Monday, January 16, 2017

Mengapa kita dilarang memasuki kawasan Tegal Panjang?

Pagi ini salah satu grup Whatsapp saya sedikit dihebohkan dengan salah satu kelakuan bocah yang katanya anak pecinta alam, namun diingatkan mengenai kawasan konservasi malah ngajak ribut. Di akun instagramnya, dia yang katanya anak pencinta alam itu memposting salah satu fotonya yang berada di lokasi cagar alam Tegal Panjang yang seharusnya bukan tempat wisata yang dikunjungi. Setelah diingatkan, anak ini masih tetap ngeyel. Untuk mencegah hal-hal tersebut terulang kembali, disini saya kan share tulisan salah satu blog yang saya temukan di google yang membahas tentang kawasan konservasi tersebut dan kenapa kita dilarang memasukinya. Tentu saja sudah seiizin pemilik blognya. Semoga ilmunya bermanfaat untuk teman-teman sekalian.

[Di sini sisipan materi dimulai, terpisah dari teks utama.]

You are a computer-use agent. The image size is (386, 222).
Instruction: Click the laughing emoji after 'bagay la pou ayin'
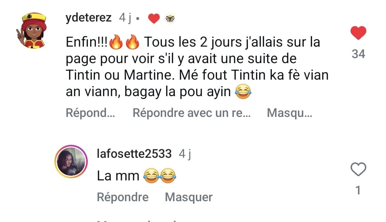click(243, 91)
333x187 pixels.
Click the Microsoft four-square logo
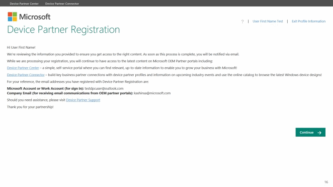12,17
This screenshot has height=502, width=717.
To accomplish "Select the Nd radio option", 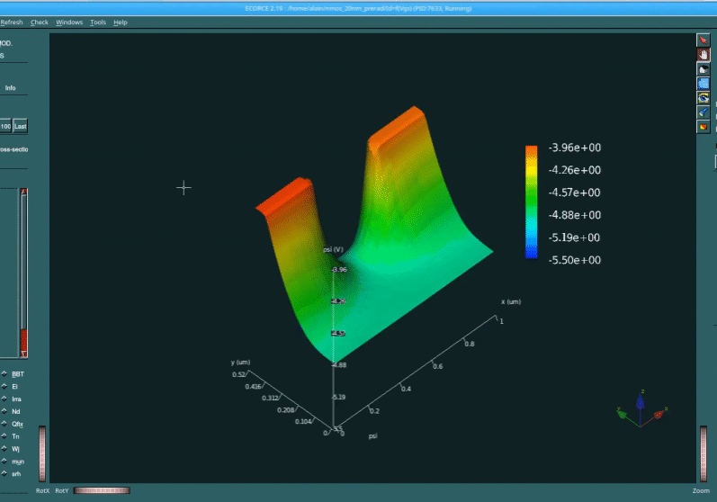I will click(x=4, y=410).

Tulisan ini bersumber dari Jalu Kancana

POLEMIK ANTARA PEGIAT ALAM BEBAS DAN KAWASAN KONSERVASI (Mengapa kita dilarang memasuki kawasan Tegal Panjang?)

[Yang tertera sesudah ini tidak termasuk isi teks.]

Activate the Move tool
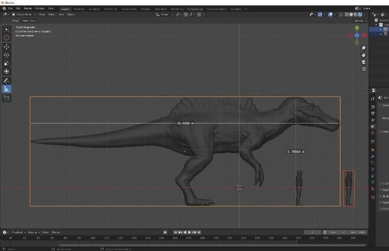This screenshot has height=251, width=389. click(x=7, y=47)
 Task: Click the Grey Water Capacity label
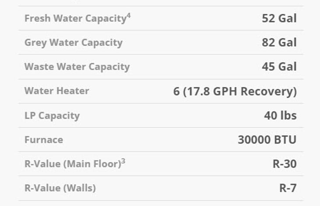click(73, 43)
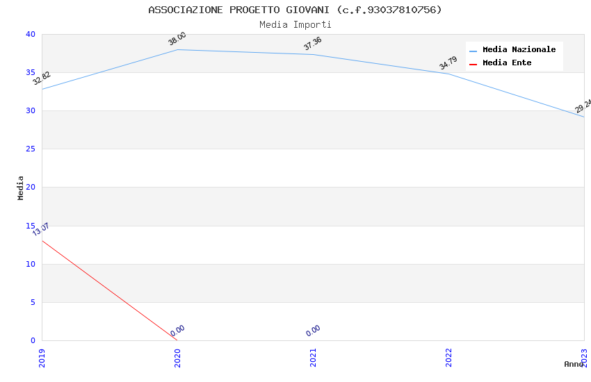591x382 pixels.
Task: Select the 13.07 Media Ente value
Action: click(x=41, y=229)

Saat ini, pegiat alam bebas mulai menjamur secara heterogen. Tidak hanya yang berada di bawah organisasi atau himpunan kemahasiswaan tertentu yang berkegiatan. Beberapa dalam bentuk komunitas atau bebas-individu, mereka giat mengeksplorasi beberapa wilayah, kemudian melakukan posting, repost, dan lain sebagainya di media sosial masing-masing. Tak banyak juga akun-akun Pendaki anu, Explore anu, akun ini, dan akun itu, begitu gencarnya memamerkan pemandangan-pemandangan tersebut.
Melihat gejala semacam, dapat ditinjau juga, semenjak Gunung Semeru jadi komoditas industri film pada tahun 2012 lalu, jumlah pendaki meningkat secara signifikan. Taman Nasional dan Taman Wisata Alam mengalami peningkatan kunjungan. Statistik jumlah pendakian yang tercatat di TNBTS (Taman Nasional Bromo-Tengger-Semeru), terutama untuk Gunung Semeru sendiri, mengalami peningkatan yang melonjak daripada sebelumnya. Film tersebut rupanya berhasil mengajak masyarakat luas untuk mengunjungi Taman Nasional dan mengonversi penonton menjadi pendaki.
Tidak puas oleh kegiatan tersebut, seiring berjalannya waktu, eksplorasi pegiat alam merambah ke kawasan-kawasan tertentu. Mereka menuntut diri untuk mengunjungi lokasi-lokasi yang “belum terjamah” oleh banyak orang. Salahsatunya Tegal Panjang yang menjadi primadona sekarang ini.
Jika kita googling dengan keyword ‘tegal panjang’, maka akan muncul foto-foto indah hamparan rumput yang menggiurkan untuk dikunjungi. Pun, di Instagram, tidak sulit bagi kita untuk menemukan foto Tegal Panjang pada akun-akun kependakian. Ya, kawasan yang berada di dalam Cagar Alam Papandayan ini tengah marak dikunjungi.
Sayangnya, wawasan mengenai kawasan yang ‘boleh’ atau ‘tidak’ untuk dikunjungi belum tersosialisasikan dengan baik. Memang, dalam hal ini, tugas BBKSDA (Balai Besar Konservasi Sumber Daya Alam) lah yang semestinya melakukan penyuluhan terhadap gejala-gejala semacam ini. Jelas tertera di dalam UU No. 5 Tahun 1990, fungsi-fungsi klasifikasi mengenai kawasan konservasi. Kalau begitu, mari kita sederhanakan saja. Kita bahas isi dari pada Undang-Undang tersebut.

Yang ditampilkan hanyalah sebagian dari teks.